Close to a year after Google evolved its product search to a paid model under the auspices of Google Shopping, new data suggests the imagecentric ads are strongly outperforming standard text ads in retail advertising.
According to Marin Software‘s sampling of global advertisers and agencies that spend more than $100,000 on paid search per month, some of which manage $4 billion-plus in paid search spend annually, Product Listing Ads (PLAs) are picking up traction over traditional text ads, but have encountered some speed bumps along the way.
During the last holiday season, the ratio of PLAs to text ad impressions grew 60% between the months of September and December. PLA impressions have stalled a few times since then, experiencing a 13% drop in July.
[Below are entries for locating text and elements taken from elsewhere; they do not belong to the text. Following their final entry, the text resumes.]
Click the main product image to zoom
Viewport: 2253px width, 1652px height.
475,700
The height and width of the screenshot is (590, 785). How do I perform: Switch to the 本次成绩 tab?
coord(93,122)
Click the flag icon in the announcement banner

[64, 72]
“We believe that it’s due to the initial heavy influx of retailers [coming onboard] in Q4 of 2012,” commented Kye Mou, senior product marketing manager for Marin. “We saw a lot of retailers enter into the PLA landscape [then.] Because there’s now this sort of saturation of retailers, the number of ad impressions that Google is able to deliver and the number of ads available from retailers has hit a threshold.”
But, with Google’s update to AdWords with Enhanced Campaigns, retailers are able to target PLAs to consumers searching on mobile devices and that’s a “whole other inventory that Google is going to be able to monetize now,” Mou said. “Before, those ads didn’t appear and now they are, so that’s why we believe impression share is going to skyrocket heading into Q4, especially during the time when product-related searches are going to increase” during the holiday season.
In June and July 2013, click-through rates for PLAs were 21% higher than that of text ads, with CTRs increasing every month since February; retail marketers appear to be upping their investment in the ad unit, as well. Between October 2012 and July 2013, PLA spend increased 59%.
The primary reason why PLAs are hitting holiday volume during historically slower seasons is absolutely the return advertisers are seeing, Mou noted. “You’re paying less for this ad format and users are converting for product-related searches,” he said. “Not only are they cheaper, but they perform better … PLAs are where the retailers will get the most juice on their ad spend.”
On the consumer end, Mou added that because retailers now have to pay for placements and since Google has instated product feed requirements for merchant queries, descriptions and product landing pages are much more closely aligned to consumer intent.